Sometimes, brute force can be ruled out by analyzing the the scope of the decision tree for a problem. If problem X has three or more independent variables, analysis may be better suited as an approach for reaching a solution.
It is during the analysis of the problem that creative thinking asserts itself. That’s because analysis is structured (or should be!) and the creative brain readily sees patterns within that structure.
Because of the ease in which the patterns are discerned, unwary thinkers may delude themselves into perceiving a sense of progress along an uncertain path. Patterns are subjective. It may be possible to quantify the creative process, but such capability does not automatically confer a de facto secret path from problem X to solution Y.

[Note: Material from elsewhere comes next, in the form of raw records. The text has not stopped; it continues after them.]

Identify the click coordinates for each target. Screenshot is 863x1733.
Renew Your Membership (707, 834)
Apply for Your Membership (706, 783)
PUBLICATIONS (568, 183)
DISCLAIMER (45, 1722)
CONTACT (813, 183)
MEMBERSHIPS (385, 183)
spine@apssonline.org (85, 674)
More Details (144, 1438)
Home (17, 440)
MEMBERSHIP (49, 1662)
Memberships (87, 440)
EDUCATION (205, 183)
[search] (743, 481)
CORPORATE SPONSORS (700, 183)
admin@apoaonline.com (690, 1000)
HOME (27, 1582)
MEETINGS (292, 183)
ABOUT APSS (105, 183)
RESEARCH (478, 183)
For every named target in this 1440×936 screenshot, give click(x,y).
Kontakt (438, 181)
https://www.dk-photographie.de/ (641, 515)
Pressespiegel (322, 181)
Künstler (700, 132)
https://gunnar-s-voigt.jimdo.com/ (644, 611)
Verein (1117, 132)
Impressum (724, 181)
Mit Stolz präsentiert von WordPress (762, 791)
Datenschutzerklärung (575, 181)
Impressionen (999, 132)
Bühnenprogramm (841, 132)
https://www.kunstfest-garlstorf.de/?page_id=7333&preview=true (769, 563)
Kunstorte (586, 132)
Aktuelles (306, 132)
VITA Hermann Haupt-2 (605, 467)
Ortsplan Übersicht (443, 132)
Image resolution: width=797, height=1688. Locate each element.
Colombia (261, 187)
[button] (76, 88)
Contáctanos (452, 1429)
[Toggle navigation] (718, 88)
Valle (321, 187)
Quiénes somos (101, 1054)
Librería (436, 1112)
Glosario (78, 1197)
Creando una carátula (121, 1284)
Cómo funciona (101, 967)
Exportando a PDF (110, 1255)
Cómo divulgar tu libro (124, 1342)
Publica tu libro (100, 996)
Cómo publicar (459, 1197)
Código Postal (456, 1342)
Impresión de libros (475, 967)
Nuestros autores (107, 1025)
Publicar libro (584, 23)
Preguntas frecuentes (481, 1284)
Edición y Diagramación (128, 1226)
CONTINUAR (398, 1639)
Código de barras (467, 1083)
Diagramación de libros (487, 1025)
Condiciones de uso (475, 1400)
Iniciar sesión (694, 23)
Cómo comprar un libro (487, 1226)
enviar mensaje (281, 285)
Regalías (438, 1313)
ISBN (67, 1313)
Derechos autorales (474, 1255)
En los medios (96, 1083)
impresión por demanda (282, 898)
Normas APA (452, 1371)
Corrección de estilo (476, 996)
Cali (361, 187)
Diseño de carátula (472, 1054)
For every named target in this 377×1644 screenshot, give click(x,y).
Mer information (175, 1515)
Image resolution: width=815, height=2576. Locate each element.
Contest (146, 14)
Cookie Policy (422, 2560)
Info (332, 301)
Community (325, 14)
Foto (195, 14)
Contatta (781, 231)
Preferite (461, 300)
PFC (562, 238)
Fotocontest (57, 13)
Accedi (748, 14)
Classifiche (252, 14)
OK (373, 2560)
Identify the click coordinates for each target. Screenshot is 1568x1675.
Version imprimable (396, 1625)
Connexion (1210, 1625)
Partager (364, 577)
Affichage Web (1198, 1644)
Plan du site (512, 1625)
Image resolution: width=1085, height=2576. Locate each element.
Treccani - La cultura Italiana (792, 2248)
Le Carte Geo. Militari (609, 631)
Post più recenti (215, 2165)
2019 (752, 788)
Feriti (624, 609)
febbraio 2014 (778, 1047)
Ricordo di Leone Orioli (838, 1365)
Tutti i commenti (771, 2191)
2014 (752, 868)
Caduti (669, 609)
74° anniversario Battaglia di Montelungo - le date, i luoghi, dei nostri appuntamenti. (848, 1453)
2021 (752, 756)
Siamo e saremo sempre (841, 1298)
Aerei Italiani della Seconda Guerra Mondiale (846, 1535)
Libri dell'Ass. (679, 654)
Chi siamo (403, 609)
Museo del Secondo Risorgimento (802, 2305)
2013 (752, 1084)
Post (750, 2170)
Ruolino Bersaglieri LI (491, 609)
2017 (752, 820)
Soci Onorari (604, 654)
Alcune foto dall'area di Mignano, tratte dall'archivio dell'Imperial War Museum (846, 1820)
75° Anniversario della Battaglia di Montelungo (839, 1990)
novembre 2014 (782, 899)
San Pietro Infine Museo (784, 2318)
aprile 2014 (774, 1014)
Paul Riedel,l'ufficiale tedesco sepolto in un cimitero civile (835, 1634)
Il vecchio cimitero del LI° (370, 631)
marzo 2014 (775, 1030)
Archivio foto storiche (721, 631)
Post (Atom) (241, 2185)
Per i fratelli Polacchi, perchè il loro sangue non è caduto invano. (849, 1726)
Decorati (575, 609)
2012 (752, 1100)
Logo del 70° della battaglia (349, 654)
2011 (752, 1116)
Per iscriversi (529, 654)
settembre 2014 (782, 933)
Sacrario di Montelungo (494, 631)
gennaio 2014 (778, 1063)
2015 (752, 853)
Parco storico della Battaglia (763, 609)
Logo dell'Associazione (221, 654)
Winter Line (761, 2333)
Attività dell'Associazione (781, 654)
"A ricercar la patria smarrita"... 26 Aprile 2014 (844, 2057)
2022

The only danger that I see is that, when confronted with a complex problem, we may automatically choose to think creatively – at the expense of fully understanding what it is we are attempting to solve. We may do this because we “accept” that innovations derive from this type of thinking. In so doing, we risk re-inventing the wheel if, indeed, problem X has already been solved by someone else.
Cheers,
Mitch
I don’t think creative thinking precludes analysis. In fact, I think that creative thinking is pretty well useless unless it builds on analysis and utilizes other solutions FIRST. It is more of a matter of taking the problem solving process one step further, and examining more options within the analytical problem.
So out of the box thinking might mean using brute force to solve a problem, in a way no one else thought possible, or it might mean reaching conclusions about possible courses of action from the analysis that others did not consider.